## What is being asked
Here is the task for the records below: repeat exactly the lines from the one with "Online BCom - Amrita" to the one with "Skill Gap Calculator (230, 2372)", both included, and nothing else.

## Entries supplied
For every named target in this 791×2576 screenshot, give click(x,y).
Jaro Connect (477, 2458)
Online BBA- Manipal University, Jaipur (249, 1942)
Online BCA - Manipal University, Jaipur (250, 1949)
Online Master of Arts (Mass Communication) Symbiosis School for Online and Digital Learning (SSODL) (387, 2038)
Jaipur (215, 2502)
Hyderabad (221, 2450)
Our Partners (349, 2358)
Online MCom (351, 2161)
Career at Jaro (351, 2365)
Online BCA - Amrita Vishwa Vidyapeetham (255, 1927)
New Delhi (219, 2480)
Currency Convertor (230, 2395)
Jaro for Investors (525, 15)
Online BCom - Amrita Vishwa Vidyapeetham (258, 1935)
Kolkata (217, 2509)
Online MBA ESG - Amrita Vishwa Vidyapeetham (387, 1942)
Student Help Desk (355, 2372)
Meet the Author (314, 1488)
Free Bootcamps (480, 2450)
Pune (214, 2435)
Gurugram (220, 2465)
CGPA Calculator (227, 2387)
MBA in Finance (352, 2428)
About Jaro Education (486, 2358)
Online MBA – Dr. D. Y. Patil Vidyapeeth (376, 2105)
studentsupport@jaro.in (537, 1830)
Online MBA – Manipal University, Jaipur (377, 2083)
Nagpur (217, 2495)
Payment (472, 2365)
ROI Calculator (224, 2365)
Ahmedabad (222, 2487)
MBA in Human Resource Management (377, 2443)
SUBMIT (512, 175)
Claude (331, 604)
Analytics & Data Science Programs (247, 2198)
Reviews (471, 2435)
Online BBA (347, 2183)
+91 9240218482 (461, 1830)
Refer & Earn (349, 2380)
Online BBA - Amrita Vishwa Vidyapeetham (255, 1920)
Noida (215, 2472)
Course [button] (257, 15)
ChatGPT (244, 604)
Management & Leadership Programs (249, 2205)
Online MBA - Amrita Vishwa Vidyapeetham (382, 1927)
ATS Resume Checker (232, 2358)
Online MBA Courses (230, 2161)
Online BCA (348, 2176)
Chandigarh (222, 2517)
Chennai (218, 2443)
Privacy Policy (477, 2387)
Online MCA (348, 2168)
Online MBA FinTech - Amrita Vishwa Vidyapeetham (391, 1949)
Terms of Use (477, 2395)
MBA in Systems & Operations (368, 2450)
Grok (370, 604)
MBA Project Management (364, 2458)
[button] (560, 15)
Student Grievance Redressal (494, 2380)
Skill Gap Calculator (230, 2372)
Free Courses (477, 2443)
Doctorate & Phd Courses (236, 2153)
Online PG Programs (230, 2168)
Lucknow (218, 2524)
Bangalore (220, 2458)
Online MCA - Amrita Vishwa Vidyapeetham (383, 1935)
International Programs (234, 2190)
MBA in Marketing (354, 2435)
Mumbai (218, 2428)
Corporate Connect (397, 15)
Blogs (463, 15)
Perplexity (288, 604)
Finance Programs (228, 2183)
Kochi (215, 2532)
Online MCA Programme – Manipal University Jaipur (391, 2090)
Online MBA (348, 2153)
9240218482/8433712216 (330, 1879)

## Solution for this task
Online BCom - Amrita Vishwa Vidyapeetham (258, 1935)
Kolkata (217, 2509)
Online MBA ESG - Amrita Vishwa Vidyapeetham (387, 1942)
Student Help Desk (355, 2372)
Meet the Author (314, 1488)
Free Bootcamps (480, 2450)
Pune (214, 2435)
Gurugram (220, 2465)
CGPA Calculator (227, 2387)
MBA in Finance (352, 2428)
About Jaro Education (486, 2358)
Online MBA – Dr. D. Y. Patil Vidyapeeth (376, 2105)
studentsupport@jaro.in (537, 1830)
Online MBA – Manipal University, Jaipur (377, 2083)
Nagpur (217, 2495)
Payment (472, 2365)
ROI Calculator (224, 2365)
Ahmedabad (222, 2487)
MBA in Human Resource Management (377, 2443)
SUBMIT (512, 175)
Claude (331, 604)
Analytics & Data Science Programs (247, 2198)
Reviews (471, 2435)
Online BBA (347, 2183)
+91 9240218482 (461, 1830)
Refer & Earn (349, 2380)
Online BBA - Amrita Vishwa Vidyapeetham (255, 1920)
Noida (215, 2472)
Course [button] (257, 15)
ChatGPT (244, 604)
Management & Leadership Programs (249, 2205)
Online MBA - Amrita Vishwa Vidyapeetham (382, 1927)
ATS Resume Checker (232, 2358)
Online MBA Courses (230, 2161)
Online BCA (348, 2176)
Chandigarh (222, 2517)
Chennai (218, 2443)
Privacy Policy (477, 2387)
Online MCA (348, 2168)
Online MBA FinTech - Amrita Vishwa Vidyapeetham (391, 1949)
Terms of Use (477, 2395)
MBA in Systems & Operations (368, 2450)
Grok (370, 604)
MBA Project Management (364, 2458)
[button] (560, 15)
Student Grievance Redressal (494, 2380)
Skill Gap Calculator (230, 2372)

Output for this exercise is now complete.